We're working on identifying the root cause. Looking at the number of snapshots being made at the same time, but there is no real clear common behaviour. My backup admin has plans to move to 7.1 as soon as possible, but that still is not withi 2-3 months.
Failed consolidation is nothing but existence of Orphaned snapshots. Check if orphaned snapshots are still residing on vm.
Try cleaning orphaned snapshots from Avamar command line or from vcenter guys before initiating any backups.
Here are answers to your questions.
How are your experiences with "failed consolidations"? How often do you see them in your environment?
We did face few but i used to perform consolidation from Avamar command line and that helps. It was very rare we saw like this but so far none. We are at version 7.2 Avamar and Vcenter 6.0.

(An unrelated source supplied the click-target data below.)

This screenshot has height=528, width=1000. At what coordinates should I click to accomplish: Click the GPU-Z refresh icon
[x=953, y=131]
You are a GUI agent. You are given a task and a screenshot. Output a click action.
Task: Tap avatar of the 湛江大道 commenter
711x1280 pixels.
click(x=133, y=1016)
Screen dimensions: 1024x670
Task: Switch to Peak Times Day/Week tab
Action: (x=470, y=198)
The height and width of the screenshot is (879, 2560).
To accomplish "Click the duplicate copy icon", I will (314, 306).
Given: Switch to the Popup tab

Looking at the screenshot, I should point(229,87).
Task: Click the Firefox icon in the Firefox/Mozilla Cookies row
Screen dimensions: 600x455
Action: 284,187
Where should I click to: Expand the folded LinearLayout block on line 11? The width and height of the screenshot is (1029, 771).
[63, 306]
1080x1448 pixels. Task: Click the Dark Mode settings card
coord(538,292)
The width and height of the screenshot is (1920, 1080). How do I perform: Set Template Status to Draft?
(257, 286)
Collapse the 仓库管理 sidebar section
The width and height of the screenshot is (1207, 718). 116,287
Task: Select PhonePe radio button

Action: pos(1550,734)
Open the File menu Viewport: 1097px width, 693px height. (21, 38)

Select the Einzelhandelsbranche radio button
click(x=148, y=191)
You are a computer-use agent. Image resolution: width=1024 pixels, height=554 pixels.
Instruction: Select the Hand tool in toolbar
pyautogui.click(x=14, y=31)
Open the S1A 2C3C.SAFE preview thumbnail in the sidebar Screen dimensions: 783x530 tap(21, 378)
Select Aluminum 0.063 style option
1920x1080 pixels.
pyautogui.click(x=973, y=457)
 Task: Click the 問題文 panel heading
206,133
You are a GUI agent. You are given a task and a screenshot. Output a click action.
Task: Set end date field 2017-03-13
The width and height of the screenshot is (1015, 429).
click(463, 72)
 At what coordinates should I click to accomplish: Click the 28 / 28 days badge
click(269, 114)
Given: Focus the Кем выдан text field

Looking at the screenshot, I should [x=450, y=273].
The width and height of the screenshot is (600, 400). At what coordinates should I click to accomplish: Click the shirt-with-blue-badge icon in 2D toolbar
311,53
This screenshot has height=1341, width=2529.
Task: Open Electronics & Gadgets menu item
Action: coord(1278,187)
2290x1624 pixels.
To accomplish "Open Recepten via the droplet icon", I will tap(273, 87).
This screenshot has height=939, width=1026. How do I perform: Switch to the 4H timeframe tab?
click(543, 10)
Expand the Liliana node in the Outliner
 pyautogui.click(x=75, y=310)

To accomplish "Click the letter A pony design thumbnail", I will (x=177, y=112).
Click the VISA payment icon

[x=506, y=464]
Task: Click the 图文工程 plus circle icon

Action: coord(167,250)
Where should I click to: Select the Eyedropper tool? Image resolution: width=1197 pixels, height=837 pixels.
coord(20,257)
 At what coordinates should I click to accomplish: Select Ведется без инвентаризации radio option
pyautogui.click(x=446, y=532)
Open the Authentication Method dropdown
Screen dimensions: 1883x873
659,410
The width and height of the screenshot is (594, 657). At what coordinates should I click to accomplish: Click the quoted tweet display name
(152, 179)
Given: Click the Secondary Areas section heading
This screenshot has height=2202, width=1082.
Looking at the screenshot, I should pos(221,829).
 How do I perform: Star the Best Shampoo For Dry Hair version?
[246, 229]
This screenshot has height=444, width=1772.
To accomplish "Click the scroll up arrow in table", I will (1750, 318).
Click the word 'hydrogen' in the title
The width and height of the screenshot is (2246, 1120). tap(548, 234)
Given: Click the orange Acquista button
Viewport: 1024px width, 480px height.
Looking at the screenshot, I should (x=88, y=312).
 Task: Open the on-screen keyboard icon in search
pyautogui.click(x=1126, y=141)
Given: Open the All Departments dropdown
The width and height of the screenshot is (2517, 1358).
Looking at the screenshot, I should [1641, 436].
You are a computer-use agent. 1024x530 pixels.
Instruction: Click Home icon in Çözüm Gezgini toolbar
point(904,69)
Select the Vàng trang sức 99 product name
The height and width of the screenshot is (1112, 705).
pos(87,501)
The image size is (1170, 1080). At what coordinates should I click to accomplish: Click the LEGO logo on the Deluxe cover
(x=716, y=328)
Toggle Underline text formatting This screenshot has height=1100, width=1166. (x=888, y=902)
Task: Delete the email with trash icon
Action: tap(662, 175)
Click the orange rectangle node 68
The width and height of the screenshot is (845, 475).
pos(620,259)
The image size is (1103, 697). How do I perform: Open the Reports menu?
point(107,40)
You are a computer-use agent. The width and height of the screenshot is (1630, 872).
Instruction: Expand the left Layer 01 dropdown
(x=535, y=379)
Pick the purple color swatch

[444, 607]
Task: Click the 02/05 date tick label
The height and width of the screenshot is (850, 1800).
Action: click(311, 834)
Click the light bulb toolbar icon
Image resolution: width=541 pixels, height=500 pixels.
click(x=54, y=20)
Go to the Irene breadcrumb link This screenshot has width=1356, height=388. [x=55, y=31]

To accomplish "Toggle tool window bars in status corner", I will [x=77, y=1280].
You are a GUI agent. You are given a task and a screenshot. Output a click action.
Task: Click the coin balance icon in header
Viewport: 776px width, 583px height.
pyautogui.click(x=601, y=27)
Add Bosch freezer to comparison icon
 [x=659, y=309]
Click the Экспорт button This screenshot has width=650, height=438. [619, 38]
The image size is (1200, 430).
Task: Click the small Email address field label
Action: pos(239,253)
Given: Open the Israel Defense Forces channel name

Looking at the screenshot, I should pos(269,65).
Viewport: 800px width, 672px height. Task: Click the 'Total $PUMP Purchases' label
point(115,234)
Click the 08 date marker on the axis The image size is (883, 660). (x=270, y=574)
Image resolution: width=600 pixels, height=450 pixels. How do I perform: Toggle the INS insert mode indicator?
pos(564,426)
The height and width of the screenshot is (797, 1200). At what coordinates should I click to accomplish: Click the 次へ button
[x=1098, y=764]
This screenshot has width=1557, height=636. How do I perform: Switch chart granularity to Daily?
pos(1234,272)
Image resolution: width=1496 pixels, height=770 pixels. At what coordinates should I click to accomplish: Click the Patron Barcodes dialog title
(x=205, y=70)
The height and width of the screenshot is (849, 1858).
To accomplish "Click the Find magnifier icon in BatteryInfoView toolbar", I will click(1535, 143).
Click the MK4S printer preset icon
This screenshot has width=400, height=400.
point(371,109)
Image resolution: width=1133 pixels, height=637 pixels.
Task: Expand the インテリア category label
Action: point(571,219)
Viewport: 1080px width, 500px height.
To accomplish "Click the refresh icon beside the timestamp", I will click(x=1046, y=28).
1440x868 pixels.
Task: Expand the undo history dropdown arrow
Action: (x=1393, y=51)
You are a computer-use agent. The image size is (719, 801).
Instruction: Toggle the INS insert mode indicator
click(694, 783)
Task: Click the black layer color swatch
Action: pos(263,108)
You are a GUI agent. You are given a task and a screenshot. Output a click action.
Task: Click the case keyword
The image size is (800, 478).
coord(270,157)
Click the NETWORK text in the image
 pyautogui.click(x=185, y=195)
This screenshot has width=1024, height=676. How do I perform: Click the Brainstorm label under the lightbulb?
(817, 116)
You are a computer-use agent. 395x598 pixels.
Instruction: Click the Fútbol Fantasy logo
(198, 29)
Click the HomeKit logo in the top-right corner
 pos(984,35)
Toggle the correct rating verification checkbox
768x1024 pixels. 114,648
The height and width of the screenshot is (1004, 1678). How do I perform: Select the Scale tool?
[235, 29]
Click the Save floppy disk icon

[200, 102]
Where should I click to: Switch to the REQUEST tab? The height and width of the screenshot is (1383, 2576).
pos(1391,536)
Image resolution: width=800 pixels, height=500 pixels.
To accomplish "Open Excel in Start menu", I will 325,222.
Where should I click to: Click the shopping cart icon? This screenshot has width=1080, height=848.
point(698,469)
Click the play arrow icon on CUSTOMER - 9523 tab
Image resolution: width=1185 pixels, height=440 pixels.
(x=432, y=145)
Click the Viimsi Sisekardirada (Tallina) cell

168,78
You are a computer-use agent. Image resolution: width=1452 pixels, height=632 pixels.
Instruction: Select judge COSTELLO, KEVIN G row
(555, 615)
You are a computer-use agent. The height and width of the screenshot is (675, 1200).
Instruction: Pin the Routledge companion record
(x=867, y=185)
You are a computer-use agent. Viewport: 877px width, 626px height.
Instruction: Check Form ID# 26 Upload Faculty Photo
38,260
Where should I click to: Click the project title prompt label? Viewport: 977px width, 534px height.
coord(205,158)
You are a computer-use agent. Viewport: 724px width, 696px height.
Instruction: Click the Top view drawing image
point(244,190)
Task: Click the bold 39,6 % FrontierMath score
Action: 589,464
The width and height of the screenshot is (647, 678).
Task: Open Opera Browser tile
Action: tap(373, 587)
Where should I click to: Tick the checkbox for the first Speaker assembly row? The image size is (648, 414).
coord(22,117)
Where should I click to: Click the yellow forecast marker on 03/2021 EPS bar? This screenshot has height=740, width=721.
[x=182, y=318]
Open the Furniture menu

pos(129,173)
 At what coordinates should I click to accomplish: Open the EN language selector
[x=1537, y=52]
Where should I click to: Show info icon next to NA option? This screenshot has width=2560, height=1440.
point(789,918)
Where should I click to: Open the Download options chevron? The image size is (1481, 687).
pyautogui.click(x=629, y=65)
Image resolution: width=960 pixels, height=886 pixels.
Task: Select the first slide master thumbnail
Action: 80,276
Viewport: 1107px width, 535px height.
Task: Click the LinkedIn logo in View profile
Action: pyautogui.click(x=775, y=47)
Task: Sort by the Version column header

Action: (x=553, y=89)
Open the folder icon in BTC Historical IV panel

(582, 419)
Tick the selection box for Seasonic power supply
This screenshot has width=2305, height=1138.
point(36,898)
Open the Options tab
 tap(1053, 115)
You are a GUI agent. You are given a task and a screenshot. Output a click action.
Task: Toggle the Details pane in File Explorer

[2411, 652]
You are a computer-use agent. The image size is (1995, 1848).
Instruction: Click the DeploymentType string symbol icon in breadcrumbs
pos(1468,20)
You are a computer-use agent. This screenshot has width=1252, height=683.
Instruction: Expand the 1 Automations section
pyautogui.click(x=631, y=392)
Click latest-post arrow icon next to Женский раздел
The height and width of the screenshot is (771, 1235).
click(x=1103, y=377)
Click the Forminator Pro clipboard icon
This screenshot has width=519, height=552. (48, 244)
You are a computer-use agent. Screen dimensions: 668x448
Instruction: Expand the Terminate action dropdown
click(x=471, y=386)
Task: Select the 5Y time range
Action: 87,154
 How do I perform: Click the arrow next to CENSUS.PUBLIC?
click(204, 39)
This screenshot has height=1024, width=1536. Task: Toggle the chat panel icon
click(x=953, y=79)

- How do you design for this number of VMs to be backed up? Do you try to put as much load on the proxy's as possible or put a proxy in for each cluster? Is there a max number of total VMs (not concurrent) or ESXi hosts that should be covered by a proxy?
Best practice is to deploy atleast 2 proxies per cluster. There isn't any limit for max vm's per proxy. As long as backup window is available, proxy can backup as many vm's as it can in that window with its 8 streams.
- Are there ways / settings to force a proxy to only make 1 snapshot at the same time?
the only way could be switch from 8 stream to 1 stream for a proxy.